#### Data supplied ####
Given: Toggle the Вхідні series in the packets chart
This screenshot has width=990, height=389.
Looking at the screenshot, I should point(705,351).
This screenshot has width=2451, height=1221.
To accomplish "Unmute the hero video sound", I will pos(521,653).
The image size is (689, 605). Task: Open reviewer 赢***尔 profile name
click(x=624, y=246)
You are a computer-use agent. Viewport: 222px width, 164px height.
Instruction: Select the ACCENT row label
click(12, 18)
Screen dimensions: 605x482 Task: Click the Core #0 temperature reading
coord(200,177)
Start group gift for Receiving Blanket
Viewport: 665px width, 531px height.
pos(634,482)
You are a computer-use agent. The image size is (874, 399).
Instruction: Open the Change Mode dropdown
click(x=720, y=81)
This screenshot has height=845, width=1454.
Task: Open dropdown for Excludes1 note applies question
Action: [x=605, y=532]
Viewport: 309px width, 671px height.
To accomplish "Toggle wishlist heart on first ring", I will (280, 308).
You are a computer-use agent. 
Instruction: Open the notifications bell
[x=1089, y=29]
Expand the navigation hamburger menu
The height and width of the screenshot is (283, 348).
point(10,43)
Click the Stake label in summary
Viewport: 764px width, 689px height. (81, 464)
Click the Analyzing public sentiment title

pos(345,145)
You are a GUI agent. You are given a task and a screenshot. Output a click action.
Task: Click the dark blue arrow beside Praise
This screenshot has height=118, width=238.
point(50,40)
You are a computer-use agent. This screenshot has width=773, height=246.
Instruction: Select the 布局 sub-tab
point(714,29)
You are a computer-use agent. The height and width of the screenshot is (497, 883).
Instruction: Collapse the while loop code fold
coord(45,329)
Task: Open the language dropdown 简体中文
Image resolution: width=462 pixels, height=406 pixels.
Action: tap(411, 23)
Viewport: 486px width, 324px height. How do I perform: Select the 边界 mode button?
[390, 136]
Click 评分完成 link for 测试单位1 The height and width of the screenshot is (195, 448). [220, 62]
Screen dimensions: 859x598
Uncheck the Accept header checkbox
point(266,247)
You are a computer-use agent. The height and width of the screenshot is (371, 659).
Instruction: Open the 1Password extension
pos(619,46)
####
What you should do:
Where does "will" appear in the listing? Show every line that has it.

Reply:
To accomplish "Unmute the hero video sound", I will pos(521,653).
To accomplish "Toggle wishlist heart on first ring", I will (280, 308).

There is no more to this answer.